— Entries provided —
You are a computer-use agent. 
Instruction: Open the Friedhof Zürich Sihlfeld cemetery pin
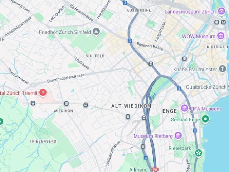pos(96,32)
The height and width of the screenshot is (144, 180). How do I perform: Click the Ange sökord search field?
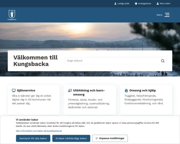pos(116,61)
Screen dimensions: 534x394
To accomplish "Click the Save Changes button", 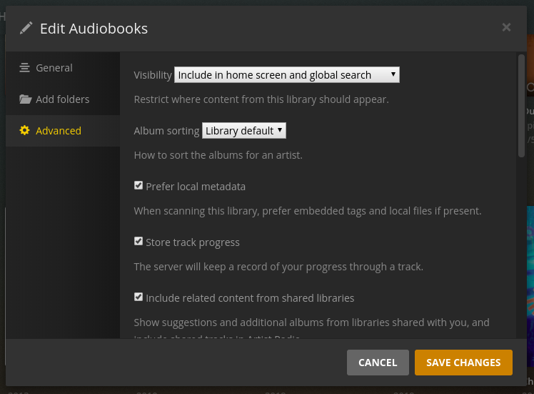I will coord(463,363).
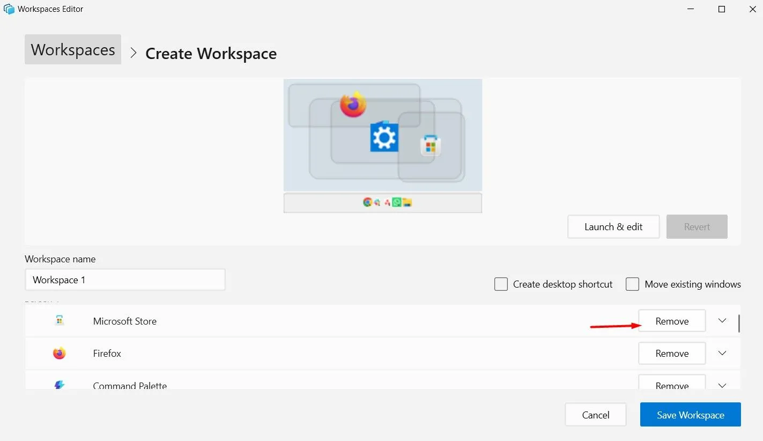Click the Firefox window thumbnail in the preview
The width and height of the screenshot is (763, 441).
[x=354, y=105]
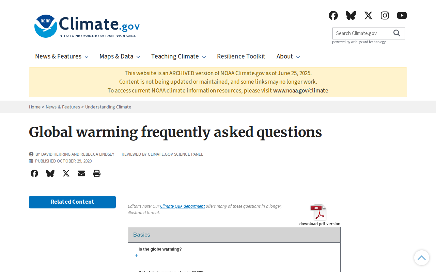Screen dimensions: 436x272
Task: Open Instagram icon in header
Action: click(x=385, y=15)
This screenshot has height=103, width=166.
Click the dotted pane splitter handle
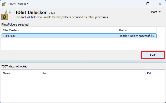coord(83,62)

==

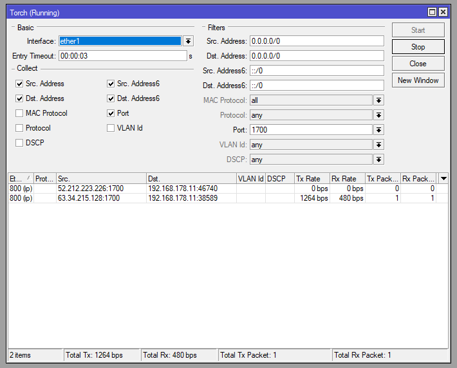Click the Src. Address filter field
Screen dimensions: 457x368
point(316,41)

— Requirement —
Return the lines above from the one with "You are a computer-use agent." through the one with "Screen dimensions: 534x394", verbatim and nothing else. Omit every picture.

— Result of this task —
You are a computer-use agent. 
Instruction: Open the Friedhof Zürich Sihlfeld cemetery pin
pos(96,32)
The height and width of the screenshot is (144, 180). How do I perform: Click the Ange sökord search field?
pos(116,61)
Screen dimensions: 534x394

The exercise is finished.